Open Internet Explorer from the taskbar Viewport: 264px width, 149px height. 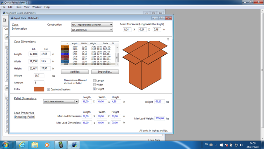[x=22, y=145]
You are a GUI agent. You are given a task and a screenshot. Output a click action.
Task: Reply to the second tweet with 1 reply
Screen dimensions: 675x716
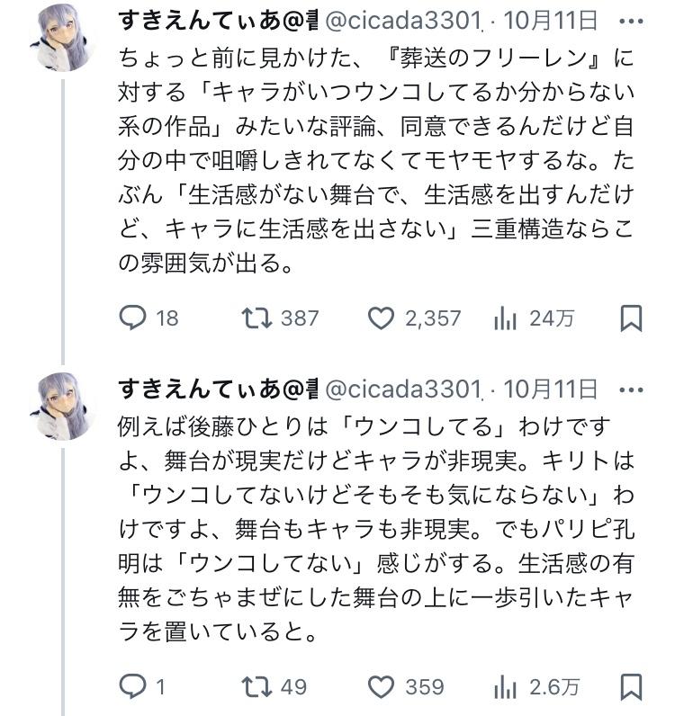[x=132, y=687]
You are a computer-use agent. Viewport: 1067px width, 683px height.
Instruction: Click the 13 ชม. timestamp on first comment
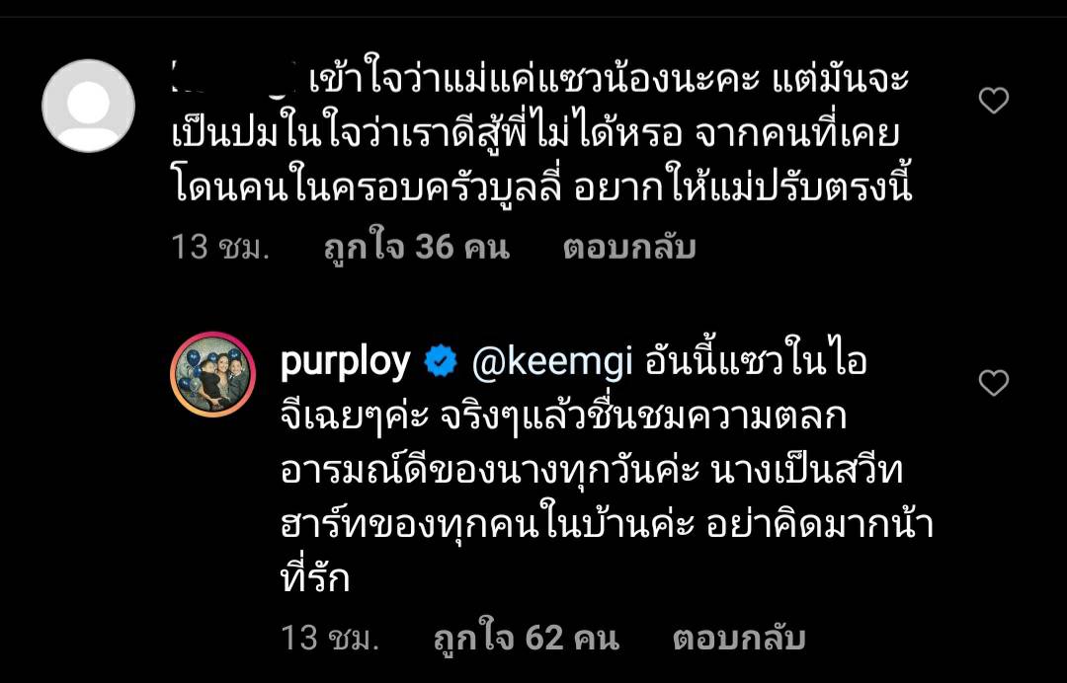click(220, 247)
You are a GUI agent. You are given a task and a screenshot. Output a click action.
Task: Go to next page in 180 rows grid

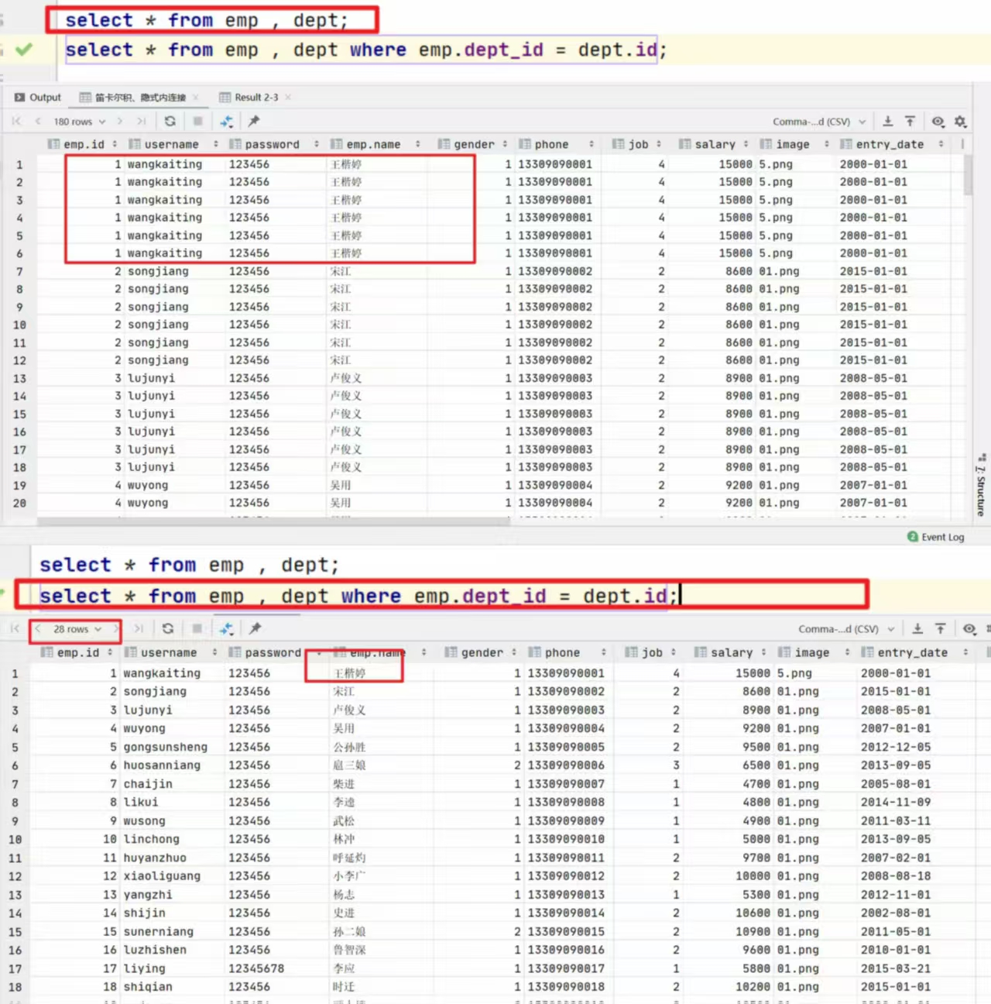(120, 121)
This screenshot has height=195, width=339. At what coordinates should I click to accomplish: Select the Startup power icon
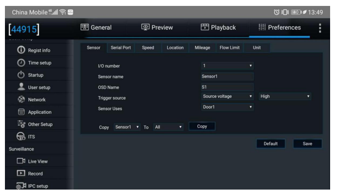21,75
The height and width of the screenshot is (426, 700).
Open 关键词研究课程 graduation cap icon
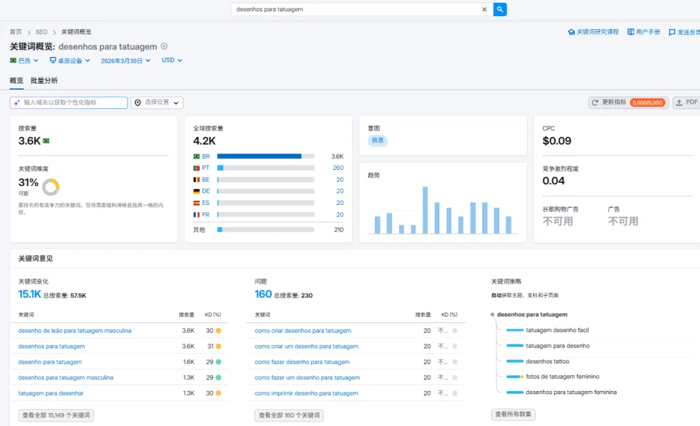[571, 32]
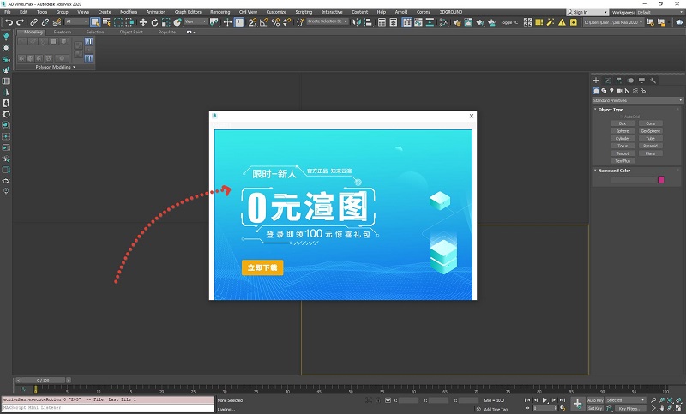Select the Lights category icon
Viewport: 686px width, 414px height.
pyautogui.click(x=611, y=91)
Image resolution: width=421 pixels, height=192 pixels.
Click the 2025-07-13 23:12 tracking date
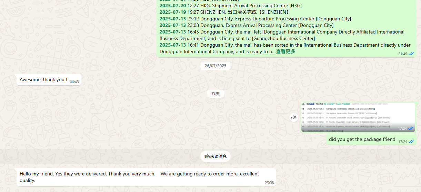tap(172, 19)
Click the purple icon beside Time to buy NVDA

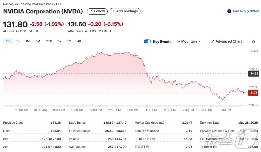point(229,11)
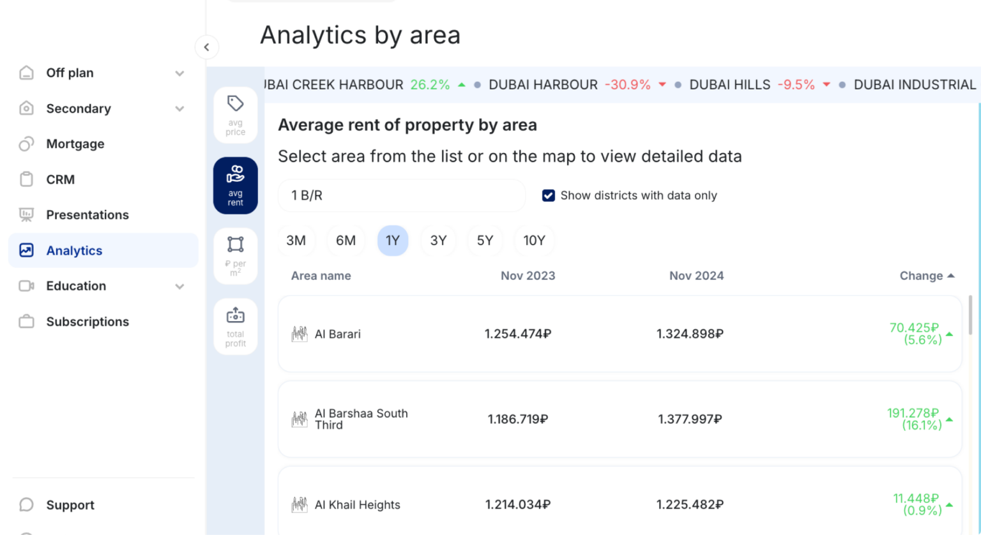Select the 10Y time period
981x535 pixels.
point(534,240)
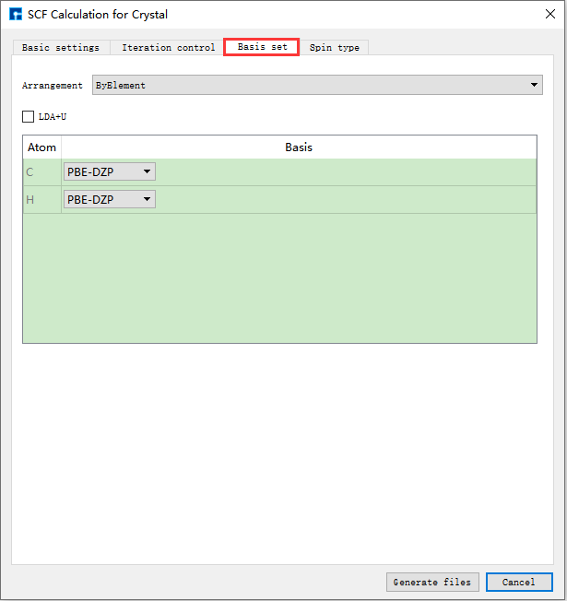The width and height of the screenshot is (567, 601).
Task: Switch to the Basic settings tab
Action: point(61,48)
◇ ◇ ◇ ◇ ◇
### What you are asked to do
In the records above, find the line containing "Screen dimensions: 675x716". Reproduce it and every line after it through the last line, omitting pictures.

### Solution to this problem
Screen dimensions: 675x716
[x=132, y=687]
You are a computer-use agent. Viewport: 1067px width, 683px height.
Instruction: Click the 13 ชม. timestamp on first comment
click(220, 247)
You are a GUI agent. You are given a task and a screenshot. Output a click action.
Task: Go to next page in 180 rows grid

(120, 121)
This screenshot has height=195, width=339. At what coordinates should I click to accomplish: Select the Startup power icon
21,75
The height and width of the screenshot is (426, 700).
Open 关键词研究课程 graduation cap icon
[571, 32]
Select the Lights category icon
Viewport: 686px width, 414px height.
pyautogui.click(x=611, y=91)
Image resolution: width=421 pixels, height=192 pixels.
Click the 2025-07-13 23:12 tracking date
tap(172, 19)
Click the purple icon beside Time to buy NVDA

point(229,11)
Select the 10Y time period
981x535 pixels.
point(534,240)
The width and height of the screenshot is (567, 601).
Task: Switch to the Basic settings tab
Action: point(61,48)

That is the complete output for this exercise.